Mesurer le bonheur

 

Le bonheur se mesure. Il existe diverses méthodes qui ont chacune leurs avantages et leurs limites. Ces méthodes sont notamment les échelles d’auto-évaluation, le DRM et l’ESM.

 

Les échelles d’auto-évaluations consistent en des questionnaires. Ces questionnaires peuvent être très courts, une question, par exemple « A quel point êtes-vous heureux ? ». Il est demandé au répondant de s’étalonner sur une échelle de 1 à 7 ou de 1 à 10, 7 et 10 représentant dans chacune des échelles le bonheur exprimé le plus haut. Le questionnaire peut être beaucoup plus long. On peut mesurer plus qu’un niveau de bonheur, ses composantes, afin d’avoir le profil du bonheur de la personne.
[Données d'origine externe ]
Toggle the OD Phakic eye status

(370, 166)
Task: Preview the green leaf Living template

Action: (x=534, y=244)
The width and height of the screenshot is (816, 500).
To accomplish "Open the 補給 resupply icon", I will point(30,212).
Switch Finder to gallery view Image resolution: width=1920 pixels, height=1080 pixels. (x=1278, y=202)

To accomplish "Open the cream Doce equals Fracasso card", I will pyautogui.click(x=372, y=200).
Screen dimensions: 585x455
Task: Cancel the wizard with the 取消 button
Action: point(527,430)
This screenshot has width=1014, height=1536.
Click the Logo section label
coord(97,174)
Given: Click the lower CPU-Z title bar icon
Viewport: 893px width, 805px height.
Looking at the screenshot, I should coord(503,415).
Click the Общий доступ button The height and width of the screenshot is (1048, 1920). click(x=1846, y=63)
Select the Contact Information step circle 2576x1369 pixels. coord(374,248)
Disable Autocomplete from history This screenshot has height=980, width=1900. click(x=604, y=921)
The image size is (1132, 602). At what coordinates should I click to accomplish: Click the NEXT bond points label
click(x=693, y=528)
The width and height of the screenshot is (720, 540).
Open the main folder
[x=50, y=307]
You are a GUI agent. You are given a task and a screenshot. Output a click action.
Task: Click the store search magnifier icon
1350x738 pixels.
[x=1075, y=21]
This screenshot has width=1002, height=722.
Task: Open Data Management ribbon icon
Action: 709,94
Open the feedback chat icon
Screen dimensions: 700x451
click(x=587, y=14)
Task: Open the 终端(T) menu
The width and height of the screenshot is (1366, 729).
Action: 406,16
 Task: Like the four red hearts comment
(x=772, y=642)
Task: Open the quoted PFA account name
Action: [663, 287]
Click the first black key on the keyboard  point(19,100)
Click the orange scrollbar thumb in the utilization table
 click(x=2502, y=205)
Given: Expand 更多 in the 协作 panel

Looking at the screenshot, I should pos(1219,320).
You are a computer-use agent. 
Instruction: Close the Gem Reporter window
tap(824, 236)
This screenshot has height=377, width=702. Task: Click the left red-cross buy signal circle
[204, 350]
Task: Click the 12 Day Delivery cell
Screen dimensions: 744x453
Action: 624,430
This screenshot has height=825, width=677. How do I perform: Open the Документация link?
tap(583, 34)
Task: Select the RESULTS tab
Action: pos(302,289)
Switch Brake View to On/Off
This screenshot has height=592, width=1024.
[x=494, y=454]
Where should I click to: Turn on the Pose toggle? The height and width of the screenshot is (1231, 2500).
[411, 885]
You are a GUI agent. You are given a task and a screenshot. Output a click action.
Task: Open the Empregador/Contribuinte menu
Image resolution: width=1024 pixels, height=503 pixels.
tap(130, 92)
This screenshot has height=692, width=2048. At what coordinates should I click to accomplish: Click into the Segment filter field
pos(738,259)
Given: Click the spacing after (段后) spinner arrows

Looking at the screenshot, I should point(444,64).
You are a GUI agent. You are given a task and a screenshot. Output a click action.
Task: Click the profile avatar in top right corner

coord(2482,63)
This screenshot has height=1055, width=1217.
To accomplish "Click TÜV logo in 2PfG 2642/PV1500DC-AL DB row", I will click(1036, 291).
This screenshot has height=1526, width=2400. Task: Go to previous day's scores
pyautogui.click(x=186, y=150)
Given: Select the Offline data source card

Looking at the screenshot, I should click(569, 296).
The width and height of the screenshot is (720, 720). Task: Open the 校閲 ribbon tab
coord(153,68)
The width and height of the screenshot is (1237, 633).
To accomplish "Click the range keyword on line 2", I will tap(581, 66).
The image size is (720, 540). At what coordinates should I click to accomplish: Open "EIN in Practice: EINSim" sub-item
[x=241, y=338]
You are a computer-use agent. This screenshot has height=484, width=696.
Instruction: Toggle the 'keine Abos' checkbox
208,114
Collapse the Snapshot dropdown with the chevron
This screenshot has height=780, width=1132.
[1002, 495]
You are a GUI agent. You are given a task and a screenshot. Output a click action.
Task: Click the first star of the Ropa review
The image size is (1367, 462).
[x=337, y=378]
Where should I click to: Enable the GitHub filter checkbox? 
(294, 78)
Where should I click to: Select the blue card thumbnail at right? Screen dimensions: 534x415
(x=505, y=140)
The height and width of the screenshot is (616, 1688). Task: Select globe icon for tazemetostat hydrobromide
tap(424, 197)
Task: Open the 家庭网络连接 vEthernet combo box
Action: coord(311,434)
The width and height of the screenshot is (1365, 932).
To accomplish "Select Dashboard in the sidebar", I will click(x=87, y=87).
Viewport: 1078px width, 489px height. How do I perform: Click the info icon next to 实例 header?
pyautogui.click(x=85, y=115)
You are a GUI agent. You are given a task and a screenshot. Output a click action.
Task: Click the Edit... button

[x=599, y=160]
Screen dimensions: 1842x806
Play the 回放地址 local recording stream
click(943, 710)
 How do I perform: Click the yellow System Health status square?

Les échelles d’auto-évaluation sont la méthode la plus utilisée.

 

Le DRM ou Day Reconstructing Method (Méthode de reconstruction de la journée) consiste à demander aux participants de dire à la fin de la journée quelles ont été leurs activités durant la journée, à quel point ils ont été heureux pendant chacune des activités et combien chaque activité a duré.

 

L’ESM ou Experience Sampling Method (Méthode d’échantillonnage des expériences) consiste à demander aux participants de donner leurs impressions à des moments choisis de manière aléatoire.

 

Ces trois méthodes fournissent des données subjectives. Elles  ont des limites : sensibilité à la désirabilité sociale et tendances cognitives variables selon les méthodes.

 

Il existe un présupposé que les données subjectives sont inférieures aux données objectives, un présupposé faux. Premièrement, il n’existe pas aujourd’hui de mesure biologique du bonheur. Les études montrent simplement des corrélations, notamment entre activation frontale gauche et affects positifs. Deuxièmement, les théories des listes, qui identifient le bonheur au fait de posséder une liste de chose comme le confort matériel, la santé, les amis, etc., n’apportent rien sur ce qu’est la nature même du bonheur. Troisièmement, les données dites objectives ont aussi des limites. C’est vrai du PIB ou du taux d’inflation. Quatrièmement les caractéristiques psychologiques sont surtout mieux mesurées à leur niveau de signification. Le bonheur est un état subjectif conscient, le meilleur moyen de le mesurer est la conscience.